The Simcoe, Galaxy and Citra I have used on their own for both early to late and dry hop and have made excellent Beers. I don't think I've tried Centennial. I must. 
I'm actually Making a Christmas Hop Bomb IPA thing. This time I made a mongrel mix of 4 hops to add 15min and flame out. Maybe consider mixing them all together and averaging the Alpha Acids. Anything goes. B)


----------



## Weizguy (3/11/15)

Sorry, I didn't note (and neither did you) that this is an American-style wheat beer.
It was late and I did not check your link until this morning, so I assumed a hoppy wheat brewed with German yeast.

This revelation is a game-changer.I have brewed some very nice Yank wheat beers, and if beer styles are not inhibitive, you go for it. This style can certainly stand the IPA hopping treatment.

I recall the James Squire wheat beer of years gone by, with it's German-style yeast (WLP300, iirc) and fruity late hopping. Was a great beer and I'd certainly pay to be able to buy it again.

I will suggest that Galaxy and Topaz were overpowering together in the last one that I brewed. Now hop along...


----------



## Blind Dog (3/11/15)

if you want citrus, then centennial or citra (or combo) would work well. id be aiming for about 70% of the bitterness to come from late additions. I won't fit any style guidelines, but a hoppy wheat is a great summer beer (albeit mine tend more to 4% ABV or thereabouts rather than the 5.8% in the linked recipe)


----------



## Barge (3/11/15)

How many IBUs for a "hoppy wheat"? Considering 8-15 is standard, can you push it as high as 30?

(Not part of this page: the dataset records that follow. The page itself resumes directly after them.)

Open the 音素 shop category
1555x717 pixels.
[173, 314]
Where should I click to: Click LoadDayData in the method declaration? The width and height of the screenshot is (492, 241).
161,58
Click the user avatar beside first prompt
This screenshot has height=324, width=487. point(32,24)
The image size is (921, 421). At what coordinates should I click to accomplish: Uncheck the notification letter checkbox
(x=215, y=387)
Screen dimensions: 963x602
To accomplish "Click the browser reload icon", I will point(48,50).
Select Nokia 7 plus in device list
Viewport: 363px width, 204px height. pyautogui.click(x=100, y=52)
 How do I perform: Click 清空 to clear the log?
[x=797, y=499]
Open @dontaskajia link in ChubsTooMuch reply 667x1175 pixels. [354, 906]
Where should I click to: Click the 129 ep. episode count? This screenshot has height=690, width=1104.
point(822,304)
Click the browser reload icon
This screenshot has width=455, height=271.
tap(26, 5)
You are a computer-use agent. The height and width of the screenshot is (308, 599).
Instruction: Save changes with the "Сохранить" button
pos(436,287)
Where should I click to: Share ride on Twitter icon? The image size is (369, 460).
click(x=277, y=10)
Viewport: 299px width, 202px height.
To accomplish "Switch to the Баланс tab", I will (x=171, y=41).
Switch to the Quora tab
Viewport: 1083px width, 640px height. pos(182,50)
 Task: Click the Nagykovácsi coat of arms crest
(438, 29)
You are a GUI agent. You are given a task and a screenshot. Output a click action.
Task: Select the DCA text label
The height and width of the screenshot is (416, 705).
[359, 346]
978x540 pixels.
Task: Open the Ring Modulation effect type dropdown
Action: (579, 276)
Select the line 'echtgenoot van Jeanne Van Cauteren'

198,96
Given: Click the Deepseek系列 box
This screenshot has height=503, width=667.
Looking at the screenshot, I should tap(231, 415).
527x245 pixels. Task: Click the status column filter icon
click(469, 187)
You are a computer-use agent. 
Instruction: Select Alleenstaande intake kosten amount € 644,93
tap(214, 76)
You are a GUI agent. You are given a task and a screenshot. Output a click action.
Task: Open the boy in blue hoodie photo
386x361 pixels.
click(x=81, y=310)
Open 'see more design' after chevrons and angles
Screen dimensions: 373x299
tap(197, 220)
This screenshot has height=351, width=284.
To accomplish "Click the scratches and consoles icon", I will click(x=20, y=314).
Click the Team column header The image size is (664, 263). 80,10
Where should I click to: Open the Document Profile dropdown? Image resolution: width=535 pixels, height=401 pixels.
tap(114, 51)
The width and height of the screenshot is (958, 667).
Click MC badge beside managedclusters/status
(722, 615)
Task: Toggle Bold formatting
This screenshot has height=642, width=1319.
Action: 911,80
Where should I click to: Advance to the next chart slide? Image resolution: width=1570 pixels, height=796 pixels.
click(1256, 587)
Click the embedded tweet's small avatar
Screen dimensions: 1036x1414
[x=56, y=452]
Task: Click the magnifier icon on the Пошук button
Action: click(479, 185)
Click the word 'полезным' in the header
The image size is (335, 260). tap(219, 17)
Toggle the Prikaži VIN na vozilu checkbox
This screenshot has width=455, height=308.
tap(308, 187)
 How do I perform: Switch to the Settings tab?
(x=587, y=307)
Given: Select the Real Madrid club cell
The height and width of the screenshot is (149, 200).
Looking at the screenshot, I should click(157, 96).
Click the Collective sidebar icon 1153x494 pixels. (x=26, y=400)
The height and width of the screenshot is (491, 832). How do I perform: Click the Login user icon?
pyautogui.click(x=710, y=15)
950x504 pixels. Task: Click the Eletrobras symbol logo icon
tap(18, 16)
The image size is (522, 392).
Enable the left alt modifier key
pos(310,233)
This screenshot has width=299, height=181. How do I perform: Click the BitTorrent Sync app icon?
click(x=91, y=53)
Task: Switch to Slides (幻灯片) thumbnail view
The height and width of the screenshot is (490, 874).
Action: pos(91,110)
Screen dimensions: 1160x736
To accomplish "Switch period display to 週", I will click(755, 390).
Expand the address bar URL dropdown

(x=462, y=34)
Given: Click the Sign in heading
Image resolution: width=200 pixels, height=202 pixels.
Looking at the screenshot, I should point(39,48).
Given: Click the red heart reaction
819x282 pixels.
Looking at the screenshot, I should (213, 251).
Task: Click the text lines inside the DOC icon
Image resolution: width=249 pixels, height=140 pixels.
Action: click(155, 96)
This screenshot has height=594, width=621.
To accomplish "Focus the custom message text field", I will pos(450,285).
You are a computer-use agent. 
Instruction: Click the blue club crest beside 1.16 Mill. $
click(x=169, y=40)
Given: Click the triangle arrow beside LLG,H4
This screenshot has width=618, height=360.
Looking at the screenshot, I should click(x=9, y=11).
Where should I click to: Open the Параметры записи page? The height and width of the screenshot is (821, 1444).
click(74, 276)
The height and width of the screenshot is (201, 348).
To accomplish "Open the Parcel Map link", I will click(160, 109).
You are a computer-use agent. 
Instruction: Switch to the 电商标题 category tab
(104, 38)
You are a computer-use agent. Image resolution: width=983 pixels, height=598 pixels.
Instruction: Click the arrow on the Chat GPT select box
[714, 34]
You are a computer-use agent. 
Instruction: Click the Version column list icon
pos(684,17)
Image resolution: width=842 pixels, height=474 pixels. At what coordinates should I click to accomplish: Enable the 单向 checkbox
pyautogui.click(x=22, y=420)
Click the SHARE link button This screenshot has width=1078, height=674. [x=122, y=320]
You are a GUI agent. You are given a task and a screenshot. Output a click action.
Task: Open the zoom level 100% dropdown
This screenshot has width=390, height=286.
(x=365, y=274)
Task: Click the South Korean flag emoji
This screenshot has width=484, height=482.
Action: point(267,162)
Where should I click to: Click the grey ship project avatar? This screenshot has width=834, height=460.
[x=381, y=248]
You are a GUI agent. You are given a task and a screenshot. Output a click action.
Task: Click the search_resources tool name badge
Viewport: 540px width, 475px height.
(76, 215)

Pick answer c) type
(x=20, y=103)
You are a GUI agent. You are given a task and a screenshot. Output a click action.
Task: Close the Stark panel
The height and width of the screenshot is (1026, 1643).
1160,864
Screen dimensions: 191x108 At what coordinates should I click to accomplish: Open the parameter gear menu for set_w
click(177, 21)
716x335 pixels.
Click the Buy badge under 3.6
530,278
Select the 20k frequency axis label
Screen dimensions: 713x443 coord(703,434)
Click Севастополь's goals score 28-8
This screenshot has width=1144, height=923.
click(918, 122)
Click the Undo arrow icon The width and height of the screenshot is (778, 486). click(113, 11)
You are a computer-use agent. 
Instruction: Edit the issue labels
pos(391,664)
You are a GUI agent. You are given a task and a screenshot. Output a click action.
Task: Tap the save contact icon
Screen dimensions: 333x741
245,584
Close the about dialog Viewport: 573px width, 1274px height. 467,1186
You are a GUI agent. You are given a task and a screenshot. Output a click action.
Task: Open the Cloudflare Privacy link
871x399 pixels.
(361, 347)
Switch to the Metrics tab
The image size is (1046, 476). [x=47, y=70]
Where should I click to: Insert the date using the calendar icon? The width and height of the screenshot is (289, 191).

I'm guessing how long is a piece of string could be the answer. I'm keen to do some wheat beers this summer and don't mind a bit of citrusy hop action but would want to keep it sessionable.

Edit: I realise the recipe in the link sits at 38 but I'm not sure of the effect of using hop extract. i.e. Does it provided a smoother, less perceptible bitterness?


----------



## Dave70 (3/11/15)

Done a few bittered with NB and sweetened with late Centennial and / or Amarillo. One of my favorite hot weather beers. I found about 30 IBU was good.
Pays not to go to heavy on the late additions with all those floral and citrisy flavors going on and a fairly spineless malt bill and neutral yeast. Not hard to wind up with a keg full of Tang.


----------



## takai (3/11/15)

Anyone done a lacto sour mash on the same? Im considering doing one with Lacto. P. to pH3.6 in mash, 30-35IBU of the 3-Cs and WLP320


----------



## Spohaw (3/11/15)

I've done a American wheat with simcoe for bittering and heavy galaxy additions at flame out and it's delicious 

I use us-05 for my American wheats and I like the ibu's around 35 so that's what I do (no chill)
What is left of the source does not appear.